During the early spring of 1996, grave digger Grant Higson, whilst excavating a new grave, uncovered course fragments of pottery displaying a herringbone pattern and other material. Grant stopped work immediately and alerted Blackburn Museum worker Maggy Simms who gathered together the shattered remains and brought in Lancaster University Archaeological Unit for identification. They identified the fragments to be a Bronze Age Urn some 12 inches in height, decorated with a herringbone pattern and containing bones and ashes of several cremations, some stained green by some copper object that had disintegrated over the years. The burial was assigned to c. 1500 BC, a period of history referred to as the Bronze Age. The urn and its contents are now held by Blackburn Museum. A geo-physical survey was undertaken by the Unit on the surrounding areas that displayed undulation of the ground surface but nothing was found, the undulations deemed natural features. No archaeological report or radiocarbon dating has been made to date by Blackburn Museum Service, the Lancaster University Archaeological Unit being now defunct.
During August 2009, I visited the site and was fortunate to meet with Grant Higson who not only showed me the location of the find, but also described the geological formation of the cemetery area.
The site is situated in a natural hollow just above a steep sided ravine known as Scotsman’s Wood through which a stream flows. The location in the hollow obscures all surrounding views of the East Lancashire Pennines and the Billinge Hill massif. The near surrounding area is on a natural sandbank created by the western shore of the post-glacial ‘Lake Accrington’.
The urn found is typical of the well developed Pennine urns recovered from the Anglezarke, Bleasdale and Burnley districts and a date of 1500+250 BC is more than likely cet. par.
Given the ‘sheltered’ location of the find I would ascribe the site as one of a primary domestic nature, the burial being a secondary feature, primary tumulus burials in prominent locations being the sole preserve of the ruling aristocracy. What we are looking at is a hearth burial within a communal living hut: following the Indo-European custom, the dead were given to the earth inside the human habitation. The dear departed, who had been so close to the family group in life, had to remain among them in death also and share the family’s joys and struggles, food and drink. While living they had enjoyed nightly rest under the roof of the communal hut, dead they slept the eternal slumber beneath the domestic heart.
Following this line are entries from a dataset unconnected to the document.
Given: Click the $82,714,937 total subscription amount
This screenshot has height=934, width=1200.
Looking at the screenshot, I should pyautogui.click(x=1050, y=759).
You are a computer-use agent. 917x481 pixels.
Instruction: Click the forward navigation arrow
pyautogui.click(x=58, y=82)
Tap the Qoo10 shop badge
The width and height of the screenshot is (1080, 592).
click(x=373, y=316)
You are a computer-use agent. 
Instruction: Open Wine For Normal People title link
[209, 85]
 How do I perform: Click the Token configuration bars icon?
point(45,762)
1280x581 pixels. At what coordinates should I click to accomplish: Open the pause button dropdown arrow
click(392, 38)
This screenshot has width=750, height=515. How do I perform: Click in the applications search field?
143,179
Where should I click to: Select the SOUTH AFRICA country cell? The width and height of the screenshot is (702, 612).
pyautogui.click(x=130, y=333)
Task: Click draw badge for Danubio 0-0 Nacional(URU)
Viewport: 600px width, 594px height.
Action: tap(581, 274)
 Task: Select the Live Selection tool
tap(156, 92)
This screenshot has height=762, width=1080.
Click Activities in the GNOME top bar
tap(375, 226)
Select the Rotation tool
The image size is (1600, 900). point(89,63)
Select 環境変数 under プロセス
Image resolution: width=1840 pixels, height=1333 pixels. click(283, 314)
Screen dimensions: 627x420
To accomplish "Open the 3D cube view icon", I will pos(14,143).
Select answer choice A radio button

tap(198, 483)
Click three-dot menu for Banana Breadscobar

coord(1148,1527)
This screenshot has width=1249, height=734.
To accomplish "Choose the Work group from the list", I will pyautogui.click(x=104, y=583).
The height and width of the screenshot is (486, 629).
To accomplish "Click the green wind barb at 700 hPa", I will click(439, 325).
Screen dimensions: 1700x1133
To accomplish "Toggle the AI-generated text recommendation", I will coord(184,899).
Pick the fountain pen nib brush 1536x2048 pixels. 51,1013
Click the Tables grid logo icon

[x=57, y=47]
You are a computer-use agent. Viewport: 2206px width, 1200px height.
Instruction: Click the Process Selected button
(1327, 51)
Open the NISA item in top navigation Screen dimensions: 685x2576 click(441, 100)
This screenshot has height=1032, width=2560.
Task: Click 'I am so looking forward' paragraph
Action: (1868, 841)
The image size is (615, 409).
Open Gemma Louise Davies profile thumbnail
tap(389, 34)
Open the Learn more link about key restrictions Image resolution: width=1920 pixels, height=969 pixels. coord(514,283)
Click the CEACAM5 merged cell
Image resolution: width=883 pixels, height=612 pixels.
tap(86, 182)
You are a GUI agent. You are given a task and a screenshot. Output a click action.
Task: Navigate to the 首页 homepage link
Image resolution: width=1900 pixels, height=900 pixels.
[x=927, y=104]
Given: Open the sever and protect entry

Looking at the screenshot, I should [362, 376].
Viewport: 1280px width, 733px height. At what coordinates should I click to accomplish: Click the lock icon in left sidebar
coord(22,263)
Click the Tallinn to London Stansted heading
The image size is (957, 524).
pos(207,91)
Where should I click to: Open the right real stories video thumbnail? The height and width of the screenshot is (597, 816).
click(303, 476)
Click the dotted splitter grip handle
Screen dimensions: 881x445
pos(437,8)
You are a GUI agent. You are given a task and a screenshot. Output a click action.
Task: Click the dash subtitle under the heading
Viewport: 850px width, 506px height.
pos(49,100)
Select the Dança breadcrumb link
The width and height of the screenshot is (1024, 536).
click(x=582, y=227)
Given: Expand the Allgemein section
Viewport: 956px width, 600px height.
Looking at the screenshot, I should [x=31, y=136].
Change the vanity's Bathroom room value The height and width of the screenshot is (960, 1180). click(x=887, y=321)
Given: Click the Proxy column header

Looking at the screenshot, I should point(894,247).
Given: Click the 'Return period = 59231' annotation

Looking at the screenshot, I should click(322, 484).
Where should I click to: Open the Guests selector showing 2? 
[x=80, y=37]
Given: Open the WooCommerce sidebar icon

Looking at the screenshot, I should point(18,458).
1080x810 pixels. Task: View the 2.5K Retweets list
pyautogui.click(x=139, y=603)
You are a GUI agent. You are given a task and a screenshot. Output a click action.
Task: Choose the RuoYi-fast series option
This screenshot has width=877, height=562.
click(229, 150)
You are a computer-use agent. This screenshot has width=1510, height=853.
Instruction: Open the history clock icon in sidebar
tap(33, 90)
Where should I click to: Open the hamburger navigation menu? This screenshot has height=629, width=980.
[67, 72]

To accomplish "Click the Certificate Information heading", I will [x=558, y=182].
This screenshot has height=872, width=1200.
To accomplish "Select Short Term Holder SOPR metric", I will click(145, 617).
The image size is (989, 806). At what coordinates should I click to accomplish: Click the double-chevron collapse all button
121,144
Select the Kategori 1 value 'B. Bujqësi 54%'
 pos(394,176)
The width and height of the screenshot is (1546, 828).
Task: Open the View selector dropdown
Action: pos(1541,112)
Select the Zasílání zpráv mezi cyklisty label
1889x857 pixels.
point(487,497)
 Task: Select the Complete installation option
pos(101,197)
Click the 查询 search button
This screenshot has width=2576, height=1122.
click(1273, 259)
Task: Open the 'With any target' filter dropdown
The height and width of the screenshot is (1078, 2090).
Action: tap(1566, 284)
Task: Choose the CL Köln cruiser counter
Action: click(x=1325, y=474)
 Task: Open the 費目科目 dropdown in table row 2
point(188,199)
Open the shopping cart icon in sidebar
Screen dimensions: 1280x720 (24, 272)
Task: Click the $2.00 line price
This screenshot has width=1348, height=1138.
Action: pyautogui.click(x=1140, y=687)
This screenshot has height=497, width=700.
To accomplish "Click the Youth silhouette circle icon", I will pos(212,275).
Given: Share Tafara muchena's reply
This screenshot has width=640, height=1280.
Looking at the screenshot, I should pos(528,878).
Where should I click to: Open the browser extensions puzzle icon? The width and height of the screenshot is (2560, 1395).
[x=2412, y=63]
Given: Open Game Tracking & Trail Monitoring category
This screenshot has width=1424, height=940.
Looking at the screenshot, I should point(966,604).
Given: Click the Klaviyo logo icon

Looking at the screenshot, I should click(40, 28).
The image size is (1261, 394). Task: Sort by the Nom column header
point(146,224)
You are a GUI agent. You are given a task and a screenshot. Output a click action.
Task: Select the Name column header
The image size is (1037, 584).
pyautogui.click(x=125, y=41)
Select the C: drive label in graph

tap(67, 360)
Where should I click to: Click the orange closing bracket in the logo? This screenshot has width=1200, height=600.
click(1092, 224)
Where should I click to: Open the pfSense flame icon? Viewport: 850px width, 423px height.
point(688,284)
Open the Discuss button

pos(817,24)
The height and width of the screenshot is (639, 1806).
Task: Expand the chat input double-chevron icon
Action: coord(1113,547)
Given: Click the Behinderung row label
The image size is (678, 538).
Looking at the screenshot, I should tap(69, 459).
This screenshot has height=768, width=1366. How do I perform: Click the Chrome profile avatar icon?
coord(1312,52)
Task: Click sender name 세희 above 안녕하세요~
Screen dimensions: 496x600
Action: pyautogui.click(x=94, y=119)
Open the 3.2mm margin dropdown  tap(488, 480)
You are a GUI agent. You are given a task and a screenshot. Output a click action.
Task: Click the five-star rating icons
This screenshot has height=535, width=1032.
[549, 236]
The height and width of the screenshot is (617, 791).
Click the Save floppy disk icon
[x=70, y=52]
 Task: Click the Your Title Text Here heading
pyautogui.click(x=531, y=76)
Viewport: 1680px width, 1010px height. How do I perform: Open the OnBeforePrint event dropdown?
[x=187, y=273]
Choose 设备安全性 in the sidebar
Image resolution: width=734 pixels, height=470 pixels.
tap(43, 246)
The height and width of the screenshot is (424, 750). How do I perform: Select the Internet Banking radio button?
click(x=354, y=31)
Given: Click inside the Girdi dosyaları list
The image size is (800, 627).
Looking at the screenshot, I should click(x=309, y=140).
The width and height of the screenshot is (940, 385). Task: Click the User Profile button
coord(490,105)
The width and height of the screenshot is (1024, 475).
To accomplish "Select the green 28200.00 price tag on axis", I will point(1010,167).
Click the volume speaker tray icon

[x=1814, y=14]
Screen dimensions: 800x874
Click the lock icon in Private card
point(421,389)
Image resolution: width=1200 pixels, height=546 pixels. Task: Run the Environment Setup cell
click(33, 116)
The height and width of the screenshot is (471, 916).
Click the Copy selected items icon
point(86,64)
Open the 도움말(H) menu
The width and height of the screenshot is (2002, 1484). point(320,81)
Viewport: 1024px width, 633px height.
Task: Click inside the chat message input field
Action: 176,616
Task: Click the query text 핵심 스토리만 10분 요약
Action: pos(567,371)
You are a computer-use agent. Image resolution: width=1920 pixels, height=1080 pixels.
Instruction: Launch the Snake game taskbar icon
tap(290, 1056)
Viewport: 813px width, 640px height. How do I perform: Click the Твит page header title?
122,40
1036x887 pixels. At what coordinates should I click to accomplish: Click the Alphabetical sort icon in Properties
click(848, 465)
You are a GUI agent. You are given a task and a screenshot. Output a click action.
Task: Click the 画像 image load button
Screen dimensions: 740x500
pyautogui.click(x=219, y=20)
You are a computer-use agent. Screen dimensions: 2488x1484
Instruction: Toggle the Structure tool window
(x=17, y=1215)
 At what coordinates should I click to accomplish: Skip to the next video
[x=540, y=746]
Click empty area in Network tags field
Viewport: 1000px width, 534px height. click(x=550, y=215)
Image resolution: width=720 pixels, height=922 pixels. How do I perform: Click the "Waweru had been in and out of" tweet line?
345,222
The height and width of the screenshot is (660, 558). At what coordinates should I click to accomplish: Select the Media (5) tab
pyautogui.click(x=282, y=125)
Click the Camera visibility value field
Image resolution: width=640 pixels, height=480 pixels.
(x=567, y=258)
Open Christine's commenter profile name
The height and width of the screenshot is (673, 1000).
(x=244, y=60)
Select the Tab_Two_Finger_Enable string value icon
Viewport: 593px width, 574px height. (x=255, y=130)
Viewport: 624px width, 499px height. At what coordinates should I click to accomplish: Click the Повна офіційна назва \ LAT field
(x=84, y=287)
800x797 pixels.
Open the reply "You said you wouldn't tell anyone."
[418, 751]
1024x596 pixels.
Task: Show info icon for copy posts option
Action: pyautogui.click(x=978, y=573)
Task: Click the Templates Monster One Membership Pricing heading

PS: This site is noted by ’TheElf’, THE MODERN ANTIQUARIAN. ‘TheElf’ goes on to mention – ‘I saw what could possibly be a standing stone, some 200 metres north east of the cemetery.’
I located this stone (SD 648 273) and found it to be a broken 17th century gate stoop for pole fence – a gate post with a series of holes used to create a ‘heck’, being an adjustable series of pole bars in lieu of a gate.